──────── RECORD SET ────────

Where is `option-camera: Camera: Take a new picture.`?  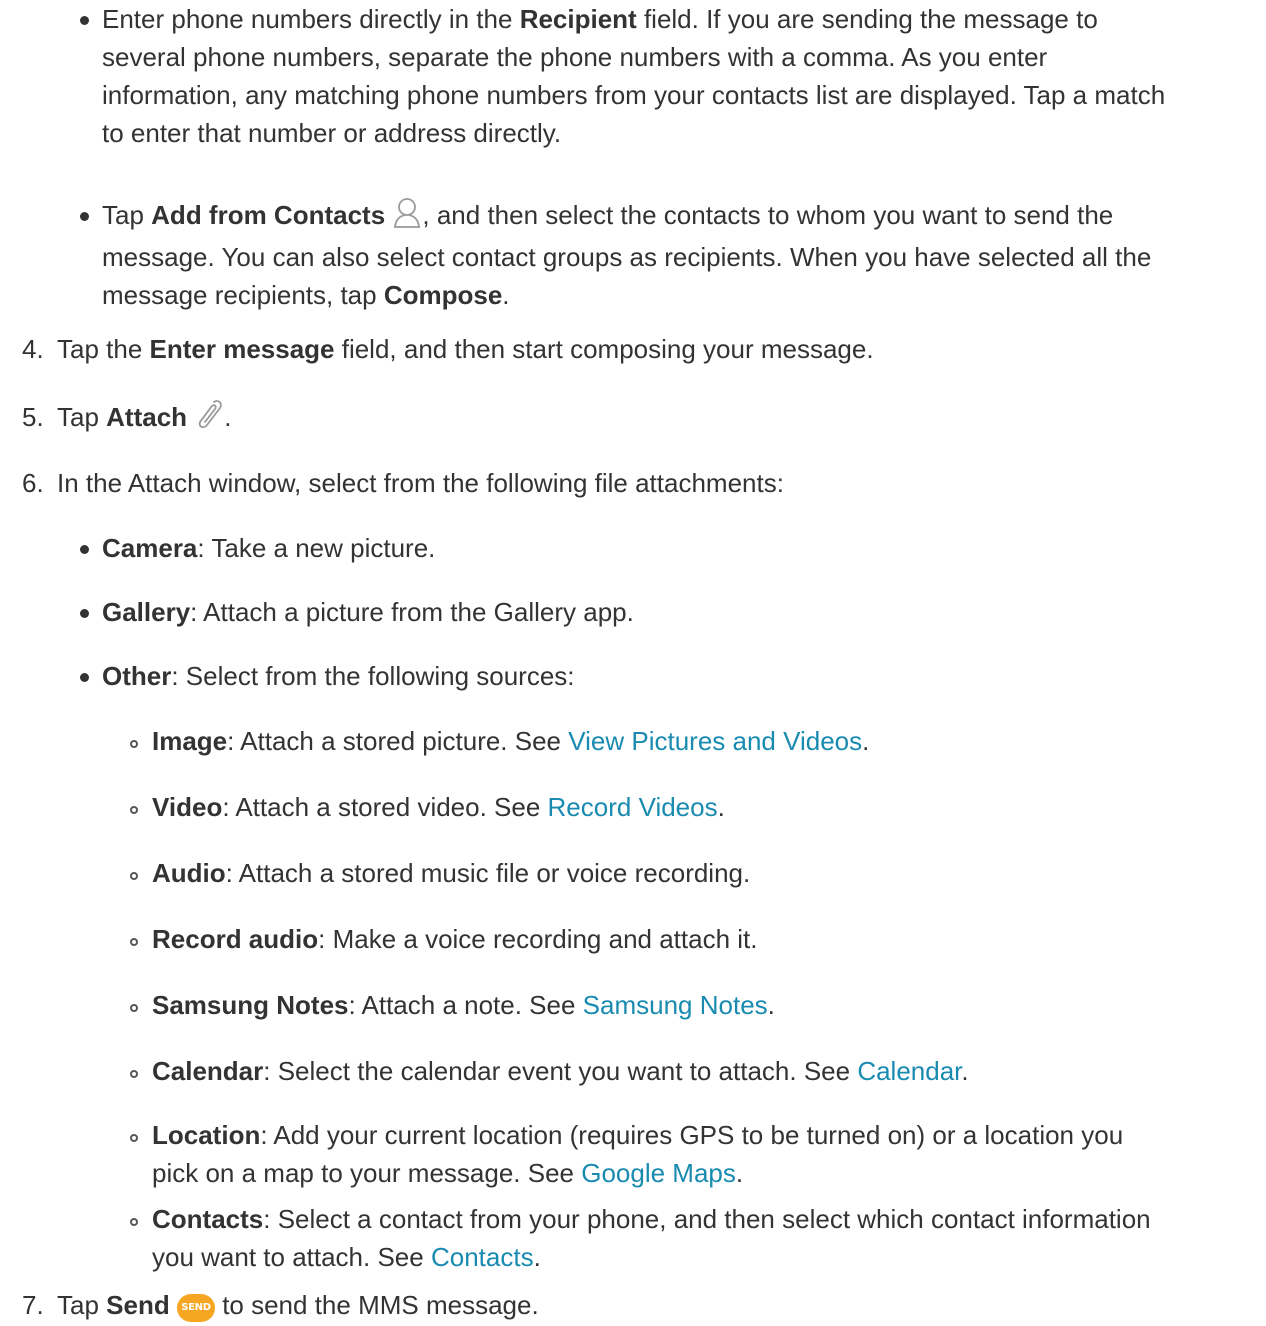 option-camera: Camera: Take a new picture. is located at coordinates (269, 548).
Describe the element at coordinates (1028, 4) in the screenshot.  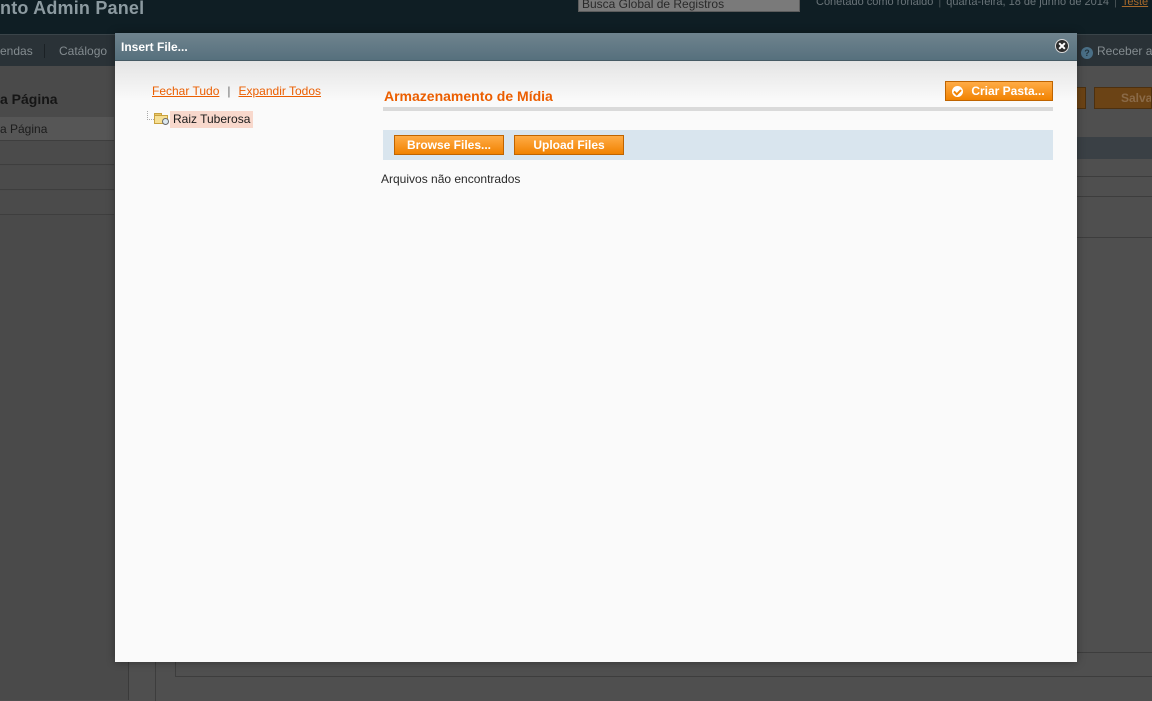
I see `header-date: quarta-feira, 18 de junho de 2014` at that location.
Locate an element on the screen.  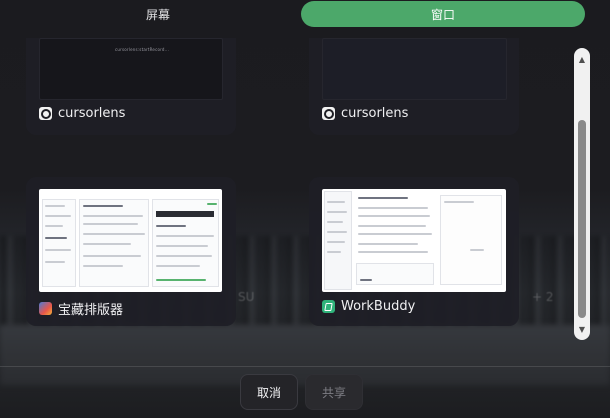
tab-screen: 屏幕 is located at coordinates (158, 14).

────────

Reproduce word for word every line from the one containing "Describe the element" through the end of the items, including both ends. Leave the pictures out.

TASK ANSWER:
Describe the element at coordinates (1028, 4) in the screenshot.  
I see `header-date: quarta-feira, 18 de junho de 2014` at that location.
Locate an element on the screen.  
tab-screen: 屏幕 is located at coordinates (158, 14).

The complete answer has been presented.